Fine-Grained 3D Facial Reconstruction for Micro-Expressions
This work tackles the problem of accurately reconstructing subtle micro-expressions in 3D, which is crucial for applications in psychology, security, and human-computer interaction, representing an incremental advancement in facial reconstruction.
This paper addresses the unexplored challenge of 3D facial reconstruction for micro-expressions, which are subtle and low-intensity. The authors propose a method that combines global dynamic features with locally-enriched features, achieving superior performance over state-of-the-art methods in both geometric accuracy and perceptual detail on micro-expression datasets.

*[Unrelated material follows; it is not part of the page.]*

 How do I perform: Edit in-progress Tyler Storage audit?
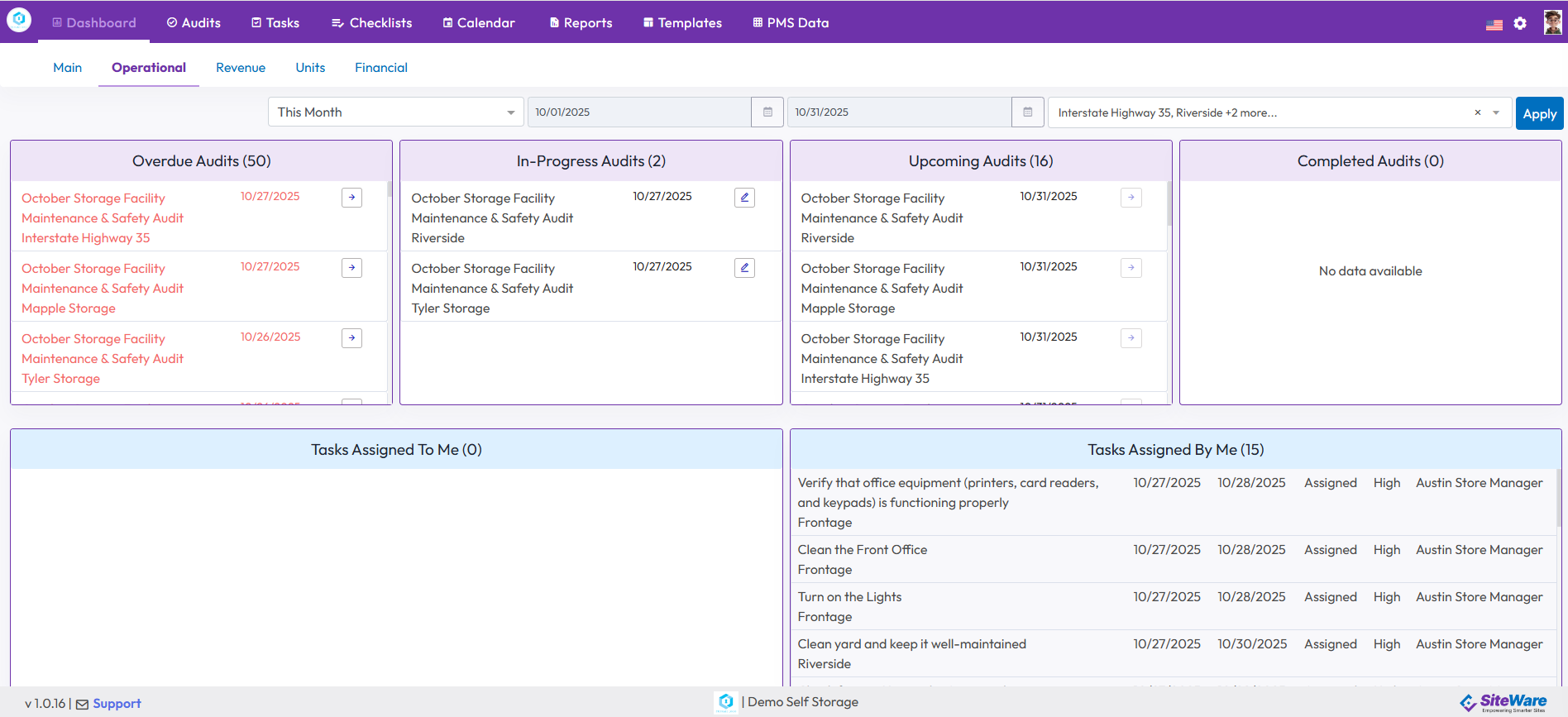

Recent advances in 3D facial expression reconstruction have demonstrated remarkable performance in capturing macro-expressions, yet the reconstruction of micro-expressions remains unexplored. This novel task is particularly challenging due to the subtle, transient, and low-intensity nature of micro-expressions, which complicate the extraction of stable and discriminative features essential for accurate reconstruction. In this paper, we propose a fine-grained micro-expression reconstruction method that integrates a global dynamic feature capturing stable facial motion patterns with a locally-enriched feature incorporating multiple informative cues from 2D motions, facial priors and 3D facial geometry. Specifically, we devise a plug-and-play dynamic-encoded module to extract micro-expression feature for global facial action, allowing it to leverage prior knowledge from abundant macro-expression data to mitigate the scarcity of micro-expression data. Subsequently, a dynamic-guided mesh deformation module is designed for extracting aggregated local features from dense optical flow, sparse landmark cues and facial mesh geometry, which adaptively refines fine-grained facial micro-expression without compromising global 3D geometry. Extensive experiments on micro-expression datasets demonstrate that our method consistently outperforms state-of-the-art methods in both geometric accuracy and perceptual detail.